Regarding the power of Subartu, the Assyrian scholar Emil Forrer states that Subartu was King Hammurabi's great rival during his reign (1955-1913 BC). From King Shamshi-Adad I (1808–1776 BC), the political destiny of Naxasia was controlled by Subartu as the kingdom of that world. During the reign of Agum I (1731-1710 BC) a great attack by Subartu took place on the land of Hatti. Although this great attack took possession of all the cities up to the interior of the Hatti state, Khantilis I (1740-1700 BC) was able to repel it. Then this wave swept towards Egypt, which fell victim to it and about 1700 BC. It remained under the rule of the Hyksos kings from 1700 to 1580. The starting point of these latter is Subartu".

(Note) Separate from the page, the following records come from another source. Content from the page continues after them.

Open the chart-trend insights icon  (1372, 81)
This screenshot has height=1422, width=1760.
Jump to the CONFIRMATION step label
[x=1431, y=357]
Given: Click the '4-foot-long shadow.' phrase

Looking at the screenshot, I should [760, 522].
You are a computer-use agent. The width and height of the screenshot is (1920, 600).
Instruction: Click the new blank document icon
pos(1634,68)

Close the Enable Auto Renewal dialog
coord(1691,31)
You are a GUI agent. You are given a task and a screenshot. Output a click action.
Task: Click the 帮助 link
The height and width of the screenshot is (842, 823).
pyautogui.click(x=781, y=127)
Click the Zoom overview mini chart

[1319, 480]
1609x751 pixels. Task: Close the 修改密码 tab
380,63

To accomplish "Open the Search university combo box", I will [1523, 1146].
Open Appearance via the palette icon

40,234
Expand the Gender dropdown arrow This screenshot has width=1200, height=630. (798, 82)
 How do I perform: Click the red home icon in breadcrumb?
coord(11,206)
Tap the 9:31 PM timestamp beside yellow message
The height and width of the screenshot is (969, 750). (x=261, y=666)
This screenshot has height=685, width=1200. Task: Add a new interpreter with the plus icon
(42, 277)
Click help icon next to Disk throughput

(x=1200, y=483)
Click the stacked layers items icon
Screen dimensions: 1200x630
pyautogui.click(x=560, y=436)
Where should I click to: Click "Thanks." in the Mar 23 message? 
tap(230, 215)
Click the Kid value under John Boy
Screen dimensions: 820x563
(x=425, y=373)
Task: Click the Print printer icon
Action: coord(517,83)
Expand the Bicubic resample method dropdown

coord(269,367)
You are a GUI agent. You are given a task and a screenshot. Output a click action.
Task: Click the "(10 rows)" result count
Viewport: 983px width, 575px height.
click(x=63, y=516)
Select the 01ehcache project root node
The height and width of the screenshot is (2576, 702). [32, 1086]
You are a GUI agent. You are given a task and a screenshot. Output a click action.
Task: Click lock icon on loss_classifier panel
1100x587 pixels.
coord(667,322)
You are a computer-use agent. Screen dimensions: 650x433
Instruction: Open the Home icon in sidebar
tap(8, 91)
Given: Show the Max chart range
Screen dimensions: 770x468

The cause of the fall of the kingdom of Subartu was the continuous attacks of the Akkadian kings of Babylon, to whom the Subartu finally yielded due to internal disunity, weakened and submitted to their domination. The Akkadian kings, oppressing the population of Subartu, subjugated them. The archaeologist Sydney Smith made his observations about these events that there is no evidence that the Subarians formed a united kingdom in ancient times, in spite of the great spread and occasional successes that they had in the wars against the Sumerians. It is much more likely that as a mountain people, they lacked unity and central organization with each other, depriving themselves of any lasting significance.

==Culture==
American archaeologist Leonard Wolley writes in his work "Carchemish": when the peaceful population of Mesopotamia lived in the Neolithic and when it was just beginning to get acquainted with copper, a new tribe arrived there who were warriors and had their own customs and high culture. These new tribes were probably the Subarians. Having settled in Mesopotamia, they subjugated the local population and created a high civilisation, which was a loanword from the Sumerian-Akkadian civilisation. The Subarians learned from the Sumerians the use of cuneiform inscriptions and for a long time used the Akkadian.

== Physical appearance ==
In Akkadian inscriptions, the Subarians were described as a people of light complexion (red or fair skinned) with red hair, and in Babylon young Subarian female slaves were valued for their fair and pleasant appearance. The assyriologist Ignace Gelb, based on Akkadian inscriptions, concluded that they were indeed described as a "light colored" and "fair-skinned" people. Ephraim Speiser however, criticized the conventional translation of the Akkadian "namrum" as "light". Since he believed that the Subarians and Hurrians belonged to the Armenoid race, they could hardly have been light-complexioned. Speiser therefore proposed that namrum should instead be understood as "bright", in the sense of "intelligent". Gelb found no evidence of such an interpetation of namrum in Akkadian literature, and stated that we know in reality nothing about the racial characteristics of the Subarians. Cyril John Gadd explained that the Subarians were valued for being "bright", which he suggested was doubtfully supposed to indicate a fair complexion.

==Language==

The terms referring to the language used in Subartu are known as Subarean, Subaraean, Subartian or Subarian. To this day it is uncertain what the Akkadian and Sumerian terms for Subartu refer to and it is believed it could refer to Hurrian.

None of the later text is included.